Wieder eine Traverse in der senkrechten Felswand mit Tiefblick vom Feinsten (wenn man schauen würde!) und wieder rauf, rauf, rauf… Jetzt bekomme ich den Krampf im linken Bein und versuche, diesen mit trinken aus meinem Wassersack zu lindern. Es tut weh, aber was ist schlimmer? Ein Krampf in Beinen und Armen oder der Verlust von Kraft und Energie? Stehen bleiben und versuchen den Krampf zu lösen funktioniert nicht auf diesen Eisenhacken, wo man zum Teil gar nicht richtig stehen kann. Also, trotz Krampf weiter hinauf klettern, immer schön Beat nach (ein anderer Weg gibt es nicht). Es kommen Leute von hinten (übrigens nicht die Ersten) und wir versuchen so gut es geht auf die Seite zu stehen, damit die an uns vorbei kommen. Ich versuche einem erneuten Krampf im Oberschenkel, welcher sich langsam zu den Füssen zieht, zu lösen. Beat versucht mir mit einer Massage zu helfen. Wo ist das Magnesium? Keines dabei, also muss es auch ohne gehen. Trinken, trinken und versuchen zu dehnen. Wir müssen weiter zur eigentlichen Schlüsselstelle, einer „wakligen“ Hängeleiter, mit unzähligen Sprossen. Beat geht zügig die Leiter hinauf, denn je länger man darin hängt, desto mehr Kraft braucht es. Oben angekommen, ruft er mir aufmunternde Worte und Lob hinunter, denn ich bin so ziemlich „am Anschlag“. Die Kräfte in den Fingern sind am Ende, so hacke ich mit einem Arm von oben und mit dem anderen von unten in die Leitersprossen ein und versuche, mich so hoch zu ziehen.

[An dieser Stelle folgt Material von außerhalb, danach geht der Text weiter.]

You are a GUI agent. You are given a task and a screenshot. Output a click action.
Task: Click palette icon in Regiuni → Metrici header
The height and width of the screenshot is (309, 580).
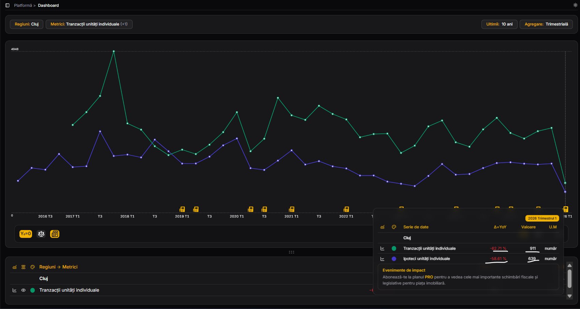[33, 267]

Diese brachiale Technik ergibt übrigens zwei „knutsch blaue“ Oberarme! Ich mobilisiere meine letzten Kräfte, ungewohnte Laute (grunzen, stöhnen, ächzen) entfliehen meinem Mund… meine Arme und Finger sind wie Pudding – wie krass ist das denn! Unten an der Leiter gibt es einen kleinen Stau. Zum Glück stresst mich das grad nicht, aber an dieser Stelle, „Danke“ an alle Leute hinter mir, die so geduldig gewartet haben.
Nach einer gefühlten Ewigkeit komme ich oben bei Beat völlig entkräftet an. Ich brauche einige Minuten, um mich für die letzte steile Schlusswand zu sammeln. Natürlich weiss ich, es gibt nur ein Weg und der führt nach oben.
Plötzlich erblicke ich Evelyne, die mit dem Handy in der Hand bei Ausstieg des Klettersteigs steht und ein paar Föteli macht. Mir wird sofort klar – es ist geschafft!
Nach vier Stunden harter Arbeit, viel Konzentration, einigen Zitterpartien, totaler Überwindung und Selbstdisziplin bin ich mit Beat und Evelyne auf der Fürenalp angekommen.
Es war eine Grenzerfahrung , die mich mental stärker gemacht hat, mir aber auch klar meine Grenzen aufgezeigt hat.
Danke Beat für deine Unterstützung und Geduld.